* _Data records_:
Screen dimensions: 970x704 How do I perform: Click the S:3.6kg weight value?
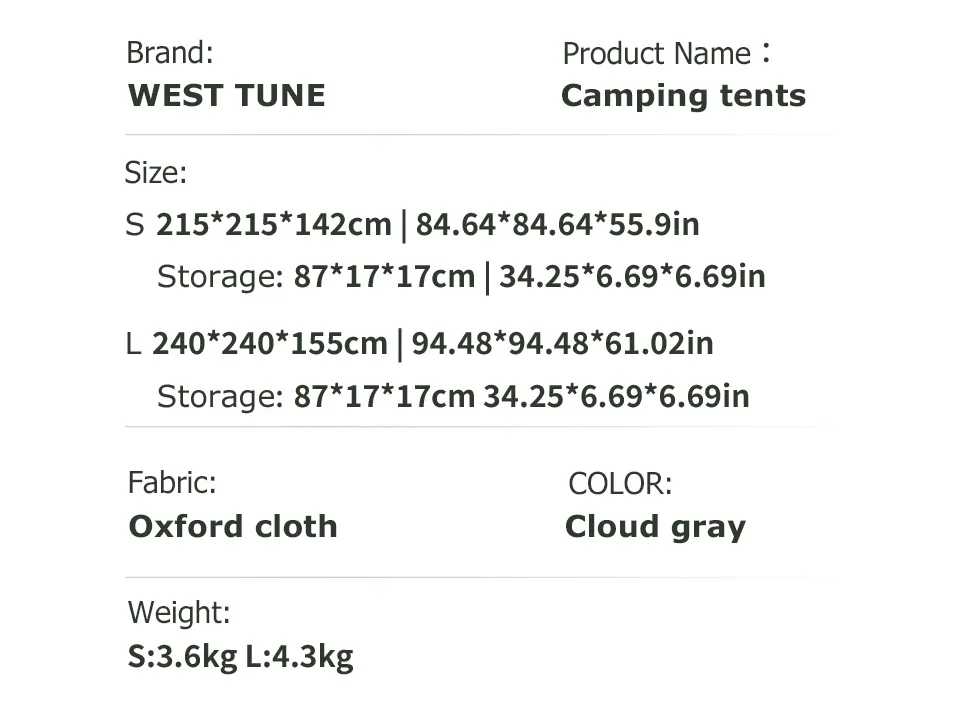pos(183,657)
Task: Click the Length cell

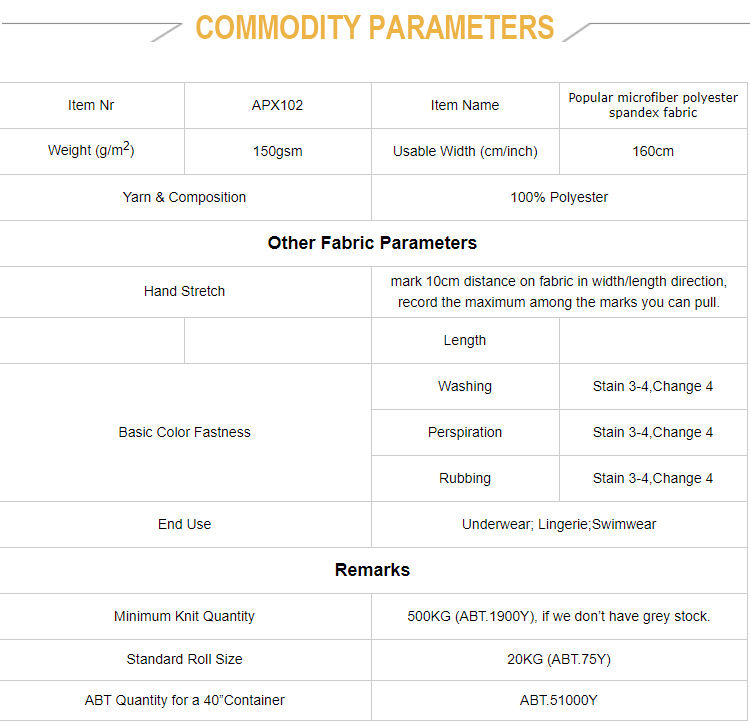Action: click(x=465, y=340)
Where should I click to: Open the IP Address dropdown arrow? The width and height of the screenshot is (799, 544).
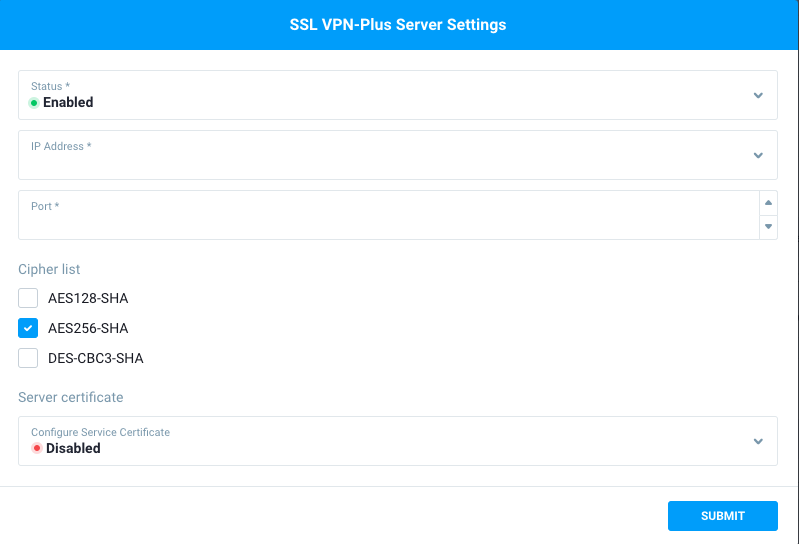pos(758,155)
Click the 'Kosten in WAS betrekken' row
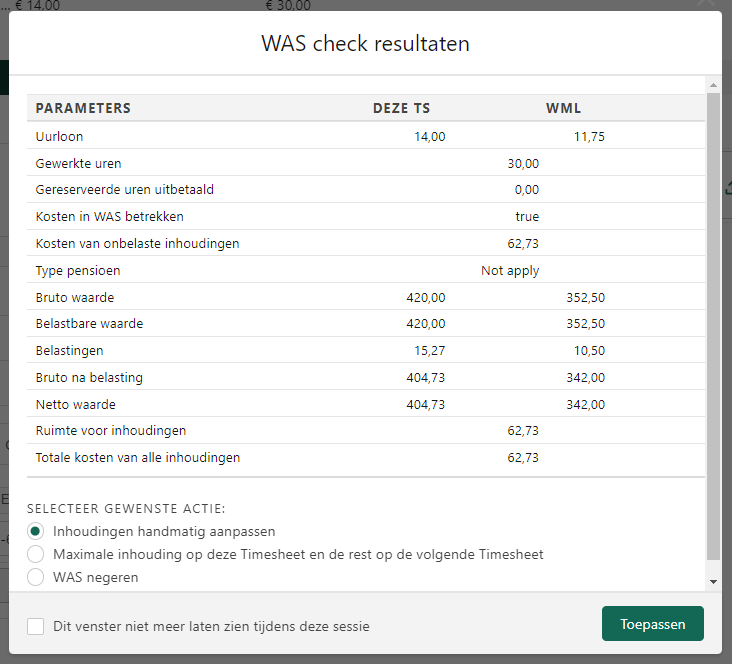The width and height of the screenshot is (732, 664). point(109,217)
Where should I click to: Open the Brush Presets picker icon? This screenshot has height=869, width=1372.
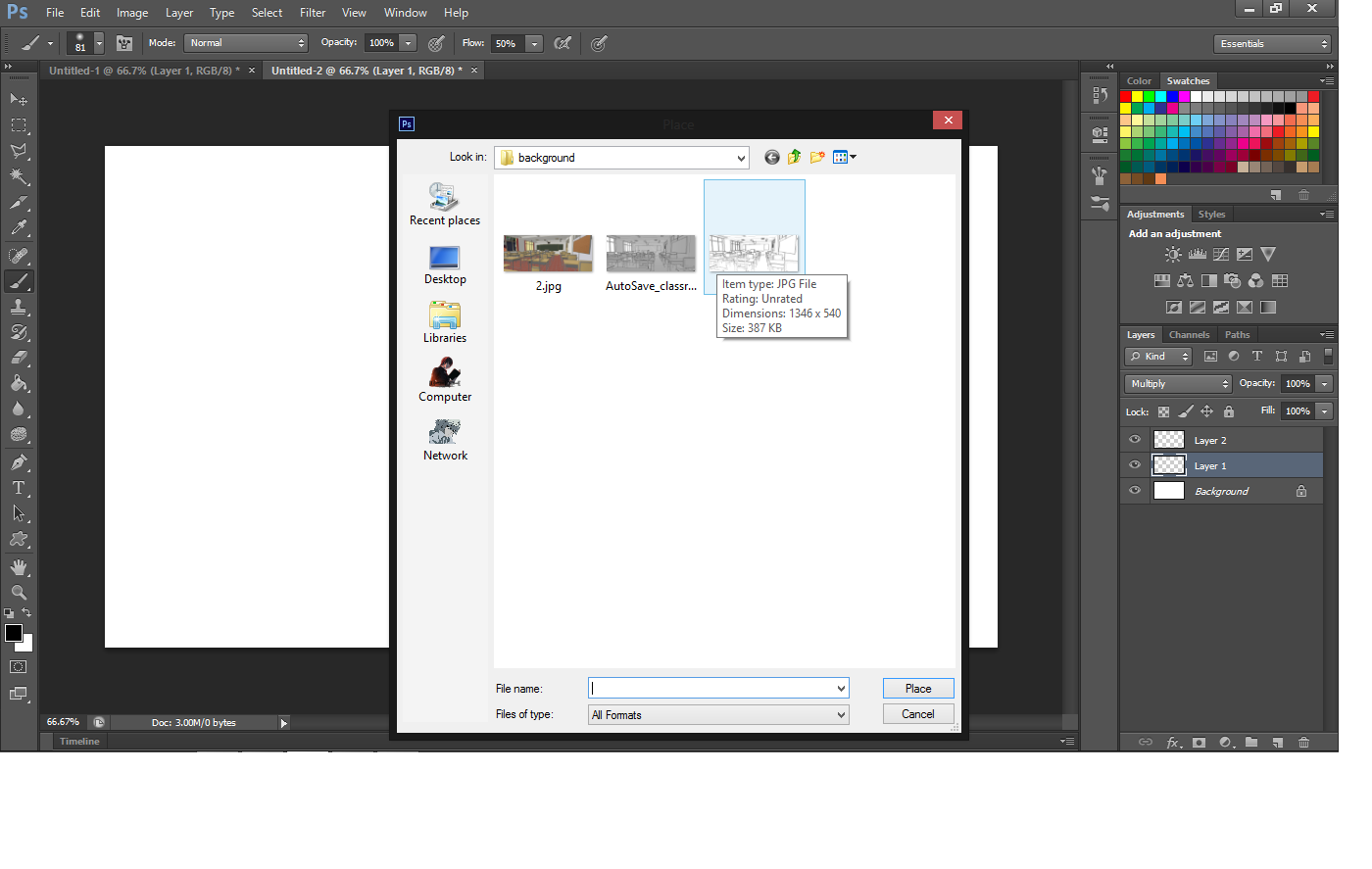(x=86, y=43)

* _Task objective_:
The copy must begin with the line containing "Where should I click to: Open the Brush", end with the last line of the material, match each line exactly, and hold no pictures.

* _Completed task_:
Where should I click to: Open the Brush Presets picker icon? This screenshot has height=869, width=1372.
(x=86, y=43)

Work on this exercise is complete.